“Maybe it’s because I’m black”. Hamilton lashes out at stewards

Lewis Hamilton has spoken out against race stewards at the Monaco Grand Prix after being given a drive through penalty after hitting Ferrari’s Fellipe Massa. He is currently under review for a second incident with Pastor Maldonado following the end of the collision heavy race today.

In an interview with the BBC after the race, and after railing against his team being unprepared when he pitted, he tried to make light of the question “why do you think you’re so magnetic to the race stewards?” simply replying: “Maybe it’s because I’m black.”

After a weekend of bad luck for McLaren’s number one driver this comment could seriously harm his chances of being cleared for his involvement in the collision with Williams’ Maldonado in the closing moments of the race, which could severely hurt his mind-set for the following races and his championship chances.

In a sport where drivers are usually so guarded, this openness may be a breath of fresh air to some, but will it be too controversial for in the eyes of the people who matter?


3 Responses to ““Maybe it’s because I’m black”. Hamilton lashes out at stewards”

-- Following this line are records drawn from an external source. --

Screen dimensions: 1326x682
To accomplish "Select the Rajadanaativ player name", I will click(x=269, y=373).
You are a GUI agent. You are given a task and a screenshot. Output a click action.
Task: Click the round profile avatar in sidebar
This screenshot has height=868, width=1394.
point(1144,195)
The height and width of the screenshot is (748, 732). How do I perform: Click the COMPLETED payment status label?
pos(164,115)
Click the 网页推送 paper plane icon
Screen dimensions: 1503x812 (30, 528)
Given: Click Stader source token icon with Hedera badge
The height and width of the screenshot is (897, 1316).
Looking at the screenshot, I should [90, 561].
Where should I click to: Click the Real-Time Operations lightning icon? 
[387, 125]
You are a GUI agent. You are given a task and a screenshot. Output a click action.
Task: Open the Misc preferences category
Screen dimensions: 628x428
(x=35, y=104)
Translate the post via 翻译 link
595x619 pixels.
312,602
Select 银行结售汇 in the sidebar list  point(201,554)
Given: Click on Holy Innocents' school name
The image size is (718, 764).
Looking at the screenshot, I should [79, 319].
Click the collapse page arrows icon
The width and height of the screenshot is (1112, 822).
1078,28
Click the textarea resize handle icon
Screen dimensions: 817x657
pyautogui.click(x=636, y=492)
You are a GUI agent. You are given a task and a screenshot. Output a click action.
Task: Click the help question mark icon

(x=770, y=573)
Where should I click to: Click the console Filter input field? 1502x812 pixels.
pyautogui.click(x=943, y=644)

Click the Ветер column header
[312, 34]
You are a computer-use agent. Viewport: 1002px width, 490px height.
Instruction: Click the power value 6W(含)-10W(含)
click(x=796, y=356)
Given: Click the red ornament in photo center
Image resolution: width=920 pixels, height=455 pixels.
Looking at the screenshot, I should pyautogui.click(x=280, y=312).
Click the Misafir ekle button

  1. […] “Maybe it’s because I’m black”. Hamilton lashes out at stewards that's … __________________ Thy name's 'Fahad'.. […]

  2. FerrariForLife Says:

    How ridiculous. It has nothing to do with the fact that he is black. He needs to learn to race and take his crappy positions like a man, instead of expecting people to get out of his way when he forces a bad pass. He finds it way too easy to blame others for incidents that he clearly instigates.

    • I agree. The two passes he attempted to pull off were opportunistic at best, and a seasoned driver such as himself (a world champion, no less) should know that, around Monaco, passing is harder than at any other track. No matter how anxious to get past and score more points you are, neither you or the driver being ‘passed’ have the room to go wheel to wheel.

      Of course drivers are always going to find faults in their opponents’ driving to validate their own mistakes, but when those mistakes are so blatently desperate there is noone to blame but yourself.